A run of entries:
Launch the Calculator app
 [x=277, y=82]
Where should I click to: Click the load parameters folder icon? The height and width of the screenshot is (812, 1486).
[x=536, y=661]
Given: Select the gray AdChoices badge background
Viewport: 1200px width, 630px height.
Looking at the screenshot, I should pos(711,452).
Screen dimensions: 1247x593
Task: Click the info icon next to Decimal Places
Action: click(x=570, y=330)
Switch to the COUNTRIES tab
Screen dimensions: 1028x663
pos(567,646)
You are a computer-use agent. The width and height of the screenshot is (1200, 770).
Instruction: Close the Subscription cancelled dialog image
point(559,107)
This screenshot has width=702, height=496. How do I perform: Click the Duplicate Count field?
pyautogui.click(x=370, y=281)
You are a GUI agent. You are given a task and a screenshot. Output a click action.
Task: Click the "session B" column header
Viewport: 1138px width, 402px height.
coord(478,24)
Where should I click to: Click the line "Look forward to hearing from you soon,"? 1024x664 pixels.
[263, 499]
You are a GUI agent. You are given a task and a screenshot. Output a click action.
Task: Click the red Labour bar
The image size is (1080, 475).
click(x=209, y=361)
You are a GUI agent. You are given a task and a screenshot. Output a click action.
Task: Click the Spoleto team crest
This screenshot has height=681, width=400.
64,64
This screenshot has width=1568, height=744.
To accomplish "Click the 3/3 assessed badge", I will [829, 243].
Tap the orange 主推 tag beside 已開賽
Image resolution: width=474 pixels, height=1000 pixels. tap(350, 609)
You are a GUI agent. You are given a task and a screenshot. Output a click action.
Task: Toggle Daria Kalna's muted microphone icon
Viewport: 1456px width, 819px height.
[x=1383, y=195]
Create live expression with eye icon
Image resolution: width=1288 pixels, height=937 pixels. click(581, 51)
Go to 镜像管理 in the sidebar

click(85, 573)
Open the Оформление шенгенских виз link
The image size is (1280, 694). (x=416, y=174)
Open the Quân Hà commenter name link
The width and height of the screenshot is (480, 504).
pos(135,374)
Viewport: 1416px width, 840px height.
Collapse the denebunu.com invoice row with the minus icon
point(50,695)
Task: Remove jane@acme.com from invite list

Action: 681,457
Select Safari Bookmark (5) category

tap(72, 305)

▸ **GIVEN EXERCISE**:
Copy out every line of the entries above word for word, leaving nothing out and changing nothing.

▸ **EXERCISE RESPONSE**:
Launch the Calculator app
 [x=277, y=82]
Where should I click to: Click the load parameters folder icon? The height and width of the screenshot is (812, 1486).
[x=536, y=661]
Given: Select the gray AdChoices badge background
Viewport: 1200px width, 630px height.
Looking at the screenshot, I should pos(711,452).
Screen dimensions: 1247x593
Task: Click the info icon next to Decimal Places
Action: click(x=570, y=330)
Switch to the COUNTRIES tab
Screen dimensions: 1028x663
pos(567,646)
You are a computer-use agent. The width and height of the screenshot is (1200, 770).
Instruction: Close the Subscription cancelled dialog image
point(559,107)
This screenshot has width=702, height=496. How do I perform: Click the Duplicate Count field?
pyautogui.click(x=370, y=281)
You are a GUI agent. You are given a task and a screenshot. Output a click action.
Task: Click the "session B" column header
Viewport: 1138px width, 402px height.
coord(478,24)
Where should I click to: Click the line "Look forward to hearing from you soon,"? 1024x664 pixels.
[263, 499]
You are a GUI agent. You are given a task and a screenshot. Output a click action.
Task: Click the red Labour bar
The image size is (1080, 475).
click(x=209, y=361)
You are a GUI agent. You are given a task and a screenshot. Output a click action.
Task: Click the Spoleto team crest
This screenshot has height=681, width=400.
64,64
This screenshot has width=1568, height=744.
To accomplish "Click the 3/3 assessed badge", I will [829, 243].
Tap the orange 主推 tag beside 已開賽
Image resolution: width=474 pixels, height=1000 pixels. tap(350, 609)
You are a GUI agent. You are given a task and a screenshot. Output a click action.
Task: Toggle Daria Kalna's muted microphone icon
Viewport: 1456px width, 819px height.
[x=1383, y=195]
Create live expression with eye icon
Image resolution: width=1288 pixels, height=937 pixels. click(581, 51)
Go to 镜像管理 in the sidebar

click(85, 573)
Open the Оформление шенгенских виз link
The image size is (1280, 694). (x=416, y=174)
Open the Quân Hà commenter name link
The width and height of the screenshot is (480, 504).
pos(135,374)
Viewport: 1416px width, 840px height.
Collapse the denebunu.com invoice row with the minus icon
point(50,695)
Task: Remove jane@acme.com from invite list

Action: 681,457
Select Safari Bookmark (5) category

tap(72, 305)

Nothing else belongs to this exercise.